To do: Without changing a single character, copy every record below.

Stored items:

# # # # # # #

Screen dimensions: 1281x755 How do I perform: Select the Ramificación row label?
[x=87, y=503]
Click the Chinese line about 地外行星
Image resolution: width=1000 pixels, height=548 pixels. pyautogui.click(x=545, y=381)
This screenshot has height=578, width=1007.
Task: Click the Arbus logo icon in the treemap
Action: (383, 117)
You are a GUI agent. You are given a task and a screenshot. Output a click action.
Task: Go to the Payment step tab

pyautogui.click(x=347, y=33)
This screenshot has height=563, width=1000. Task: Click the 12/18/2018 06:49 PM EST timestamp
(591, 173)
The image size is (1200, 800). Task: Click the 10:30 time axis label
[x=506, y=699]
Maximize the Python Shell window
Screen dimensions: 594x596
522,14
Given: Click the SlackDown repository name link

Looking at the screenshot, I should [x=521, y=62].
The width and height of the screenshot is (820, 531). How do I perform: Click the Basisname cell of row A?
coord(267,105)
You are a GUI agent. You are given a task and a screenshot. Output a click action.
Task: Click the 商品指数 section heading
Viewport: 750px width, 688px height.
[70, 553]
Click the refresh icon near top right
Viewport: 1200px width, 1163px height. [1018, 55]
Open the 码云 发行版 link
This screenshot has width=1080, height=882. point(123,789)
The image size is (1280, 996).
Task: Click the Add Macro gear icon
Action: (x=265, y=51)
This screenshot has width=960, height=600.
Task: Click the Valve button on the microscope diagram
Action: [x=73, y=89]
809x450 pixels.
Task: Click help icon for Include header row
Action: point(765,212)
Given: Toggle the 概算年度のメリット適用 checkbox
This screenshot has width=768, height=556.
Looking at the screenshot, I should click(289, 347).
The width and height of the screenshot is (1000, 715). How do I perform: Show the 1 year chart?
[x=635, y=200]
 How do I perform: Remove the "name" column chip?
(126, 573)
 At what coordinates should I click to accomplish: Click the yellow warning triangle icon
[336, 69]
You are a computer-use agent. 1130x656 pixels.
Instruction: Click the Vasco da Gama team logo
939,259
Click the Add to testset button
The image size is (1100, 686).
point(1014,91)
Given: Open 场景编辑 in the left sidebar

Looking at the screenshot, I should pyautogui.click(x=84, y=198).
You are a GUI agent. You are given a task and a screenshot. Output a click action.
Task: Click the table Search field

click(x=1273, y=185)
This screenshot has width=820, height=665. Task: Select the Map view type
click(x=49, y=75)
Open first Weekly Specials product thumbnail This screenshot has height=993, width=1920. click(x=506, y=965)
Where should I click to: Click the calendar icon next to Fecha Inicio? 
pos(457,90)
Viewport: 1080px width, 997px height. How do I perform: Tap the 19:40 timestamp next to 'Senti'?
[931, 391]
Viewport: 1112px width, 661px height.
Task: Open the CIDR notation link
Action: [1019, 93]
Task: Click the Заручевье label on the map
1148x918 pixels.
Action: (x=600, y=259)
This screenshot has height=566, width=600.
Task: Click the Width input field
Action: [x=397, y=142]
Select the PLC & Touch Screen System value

# # # # # # #

Response below:
Screen dimensions: 1281x755 How do I perform: Select the Ramificación row label?
[x=87, y=503]
Click the Chinese line about 地外行星
Image resolution: width=1000 pixels, height=548 pixels. pyautogui.click(x=545, y=381)
This screenshot has height=578, width=1007.
Task: Click the Arbus logo icon in the treemap
Action: (383, 117)
You are a GUI agent. You are given a task and a screenshot. Output a click action.
Task: Go to the Payment step tab

pyautogui.click(x=347, y=33)
This screenshot has height=563, width=1000. Task: Click the 12/18/2018 06:49 PM EST timestamp
(591, 173)
The image size is (1200, 800). Task: Click the 10:30 time axis label
[x=506, y=699]
Maximize the Python Shell window
Screen dimensions: 594x596
522,14
Given: Click the SlackDown repository name link

Looking at the screenshot, I should [x=521, y=62].
The width and height of the screenshot is (820, 531). How do I perform: Click the Basisname cell of row A?
coord(267,105)
You are a GUI agent. You are given a task and a screenshot. Output a click action.
Task: Click the 商品指数 section heading
Viewport: 750px width, 688px height.
[70, 553]
Click the refresh icon near top right
Viewport: 1200px width, 1163px height. [1018, 55]
Open the 码云 发行版 link
This screenshot has width=1080, height=882. point(123,789)
The image size is (1280, 996).
Task: Click the Add Macro gear icon
Action: (x=265, y=51)
This screenshot has width=960, height=600.
Task: Click the Valve button on the microscope diagram
Action: [x=73, y=89]
809x450 pixels.
Task: Click help icon for Include header row
Action: point(765,212)
Given: Toggle the 概算年度のメリット適用 checkbox
This screenshot has width=768, height=556.
Looking at the screenshot, I should click(289, 347).
The width and height of the screenshot is (1000, 715). How do I perform: Show the 1 year chart?
[x=635, y=200]
 How do I perform: Remove the "name" column chip?
(126, 573)
 At what coordinates should I click to accomplish: Click the yellow warning triangle icon
[336, 69]
You are a computer-use agent. 1130x656 pixels.
Instruction: Click the Vasco da Gama team logo
939,259
Click the Add to testset button
The image size is (1100, 686).
point(1014,91)
Given: Open 场景编辑 in the left sidebar

Looking at the screenshot, I should pyautogui.click(x=84, y=198).
You are a GUI agent. You are given a task and a screenshot. Output a click action.
Task: Click the table Search field

click(x=1273, y=185)
This screenshot has width=820, height=665. Task: Select the Map view type
click(x=49, y=75)
Open first Weekly Specials product thumbnail This screenshot has height=993, width=1920. click(x=506, y=965)
Where should I click to: Click the calendar icon next to Fecha Inicio? 
pos(457,90)
Viewport: 1080px width, 997px height. How do I perform: Tap the 19:40 timestamp next to 'Senti'?
[931, 391]
Viewport: 1112px width, 661px height.
Task: Open the CIDR notation link
Action: [1019, 93]
Task: Click the Заручевье label on the map
1148x918 pixels.
Action: (x=600, y=259)
This screenshot has height=566, width=600.
Task: Click the Width input field
Action: [x=397, y=142]
Select the PLC & Touch Screen System value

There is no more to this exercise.